───── Source material ─────

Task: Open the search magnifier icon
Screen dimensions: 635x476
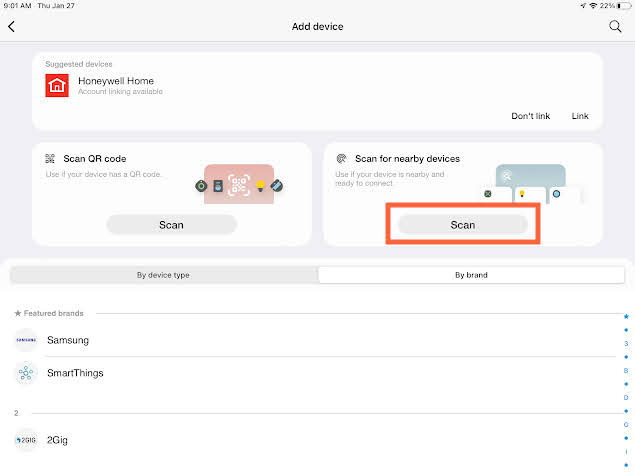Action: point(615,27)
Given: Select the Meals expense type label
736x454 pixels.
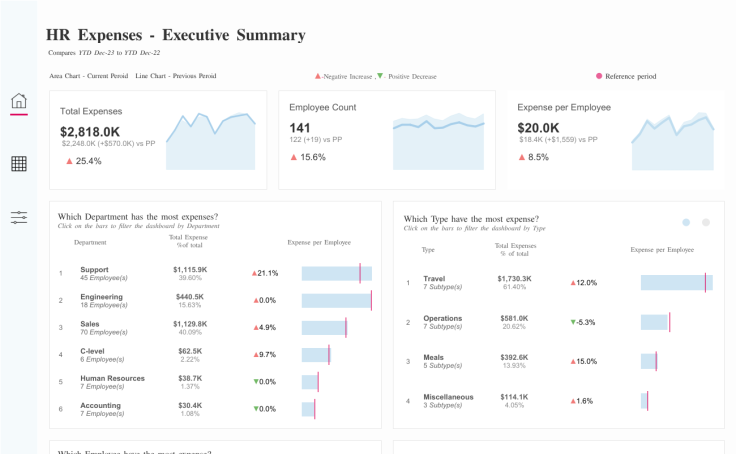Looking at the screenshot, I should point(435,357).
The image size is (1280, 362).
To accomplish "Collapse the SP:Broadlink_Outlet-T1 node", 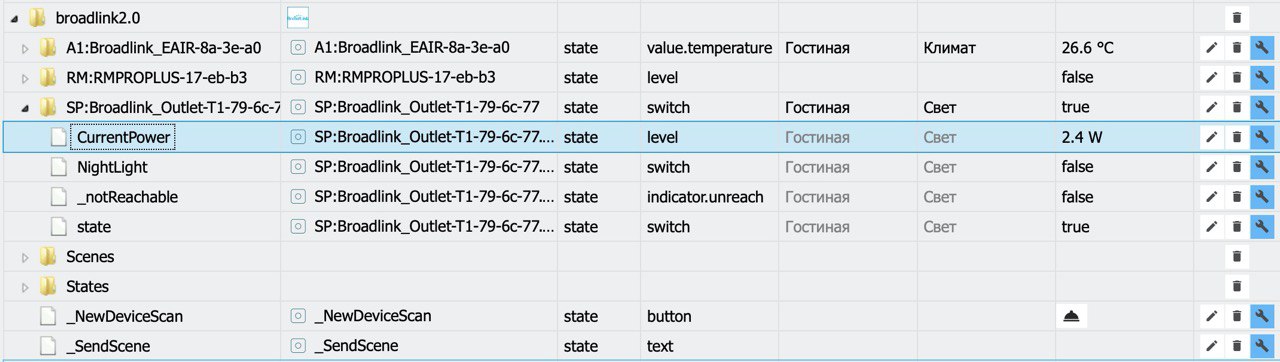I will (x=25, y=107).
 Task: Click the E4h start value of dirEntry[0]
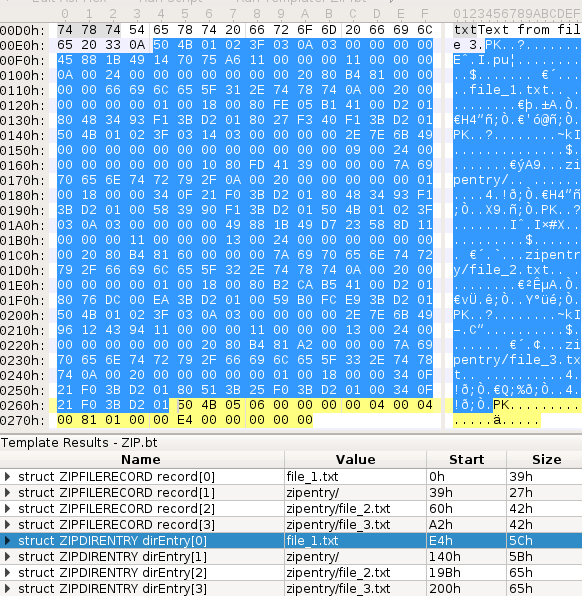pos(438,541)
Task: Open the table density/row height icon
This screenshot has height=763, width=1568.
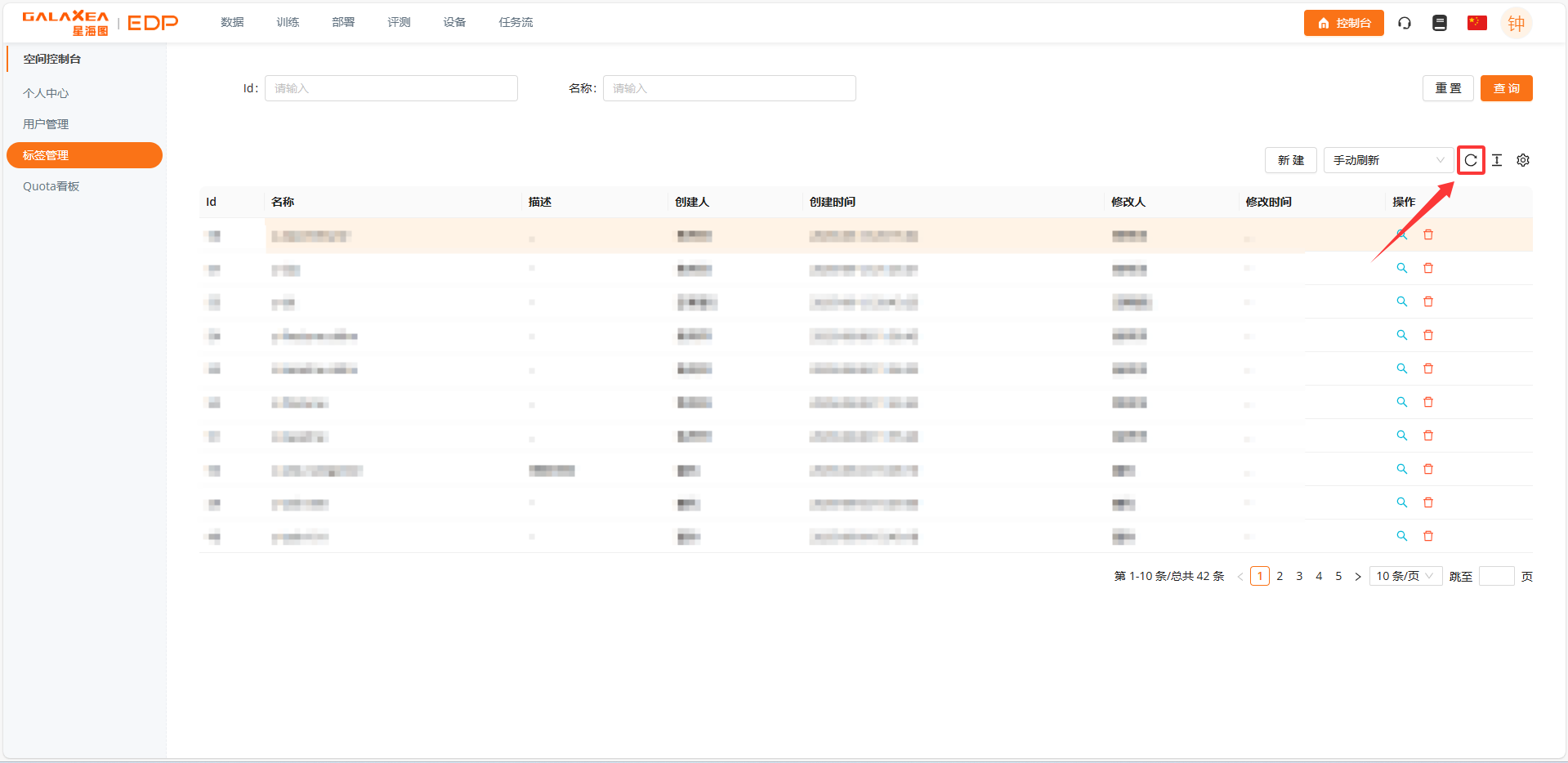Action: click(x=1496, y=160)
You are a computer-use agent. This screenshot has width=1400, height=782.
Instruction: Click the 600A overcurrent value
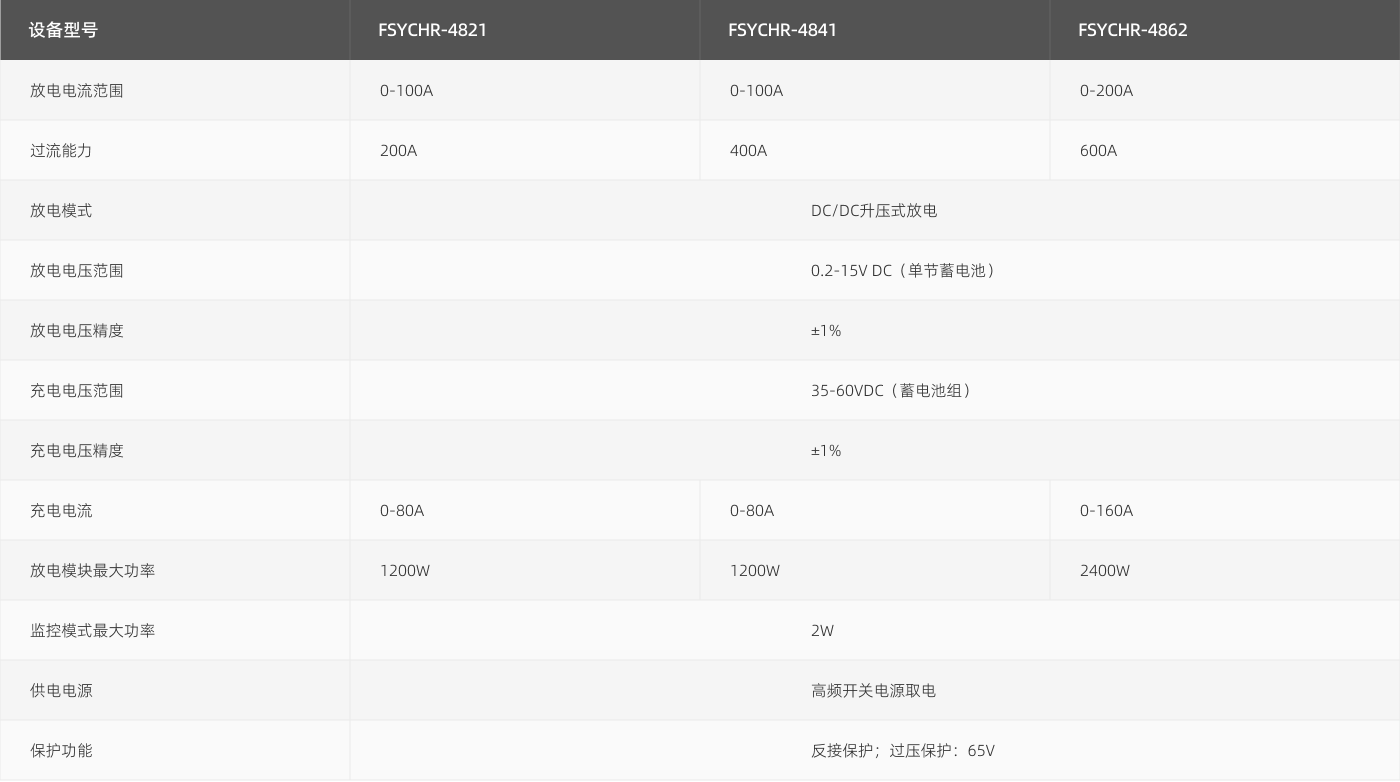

─────

* **The task**: All lines of the records above that contain the word "Open" are to be copied out.

* **Result of the task**:
Task: Open the search magnifier icon
Task: Open the table density/row height icon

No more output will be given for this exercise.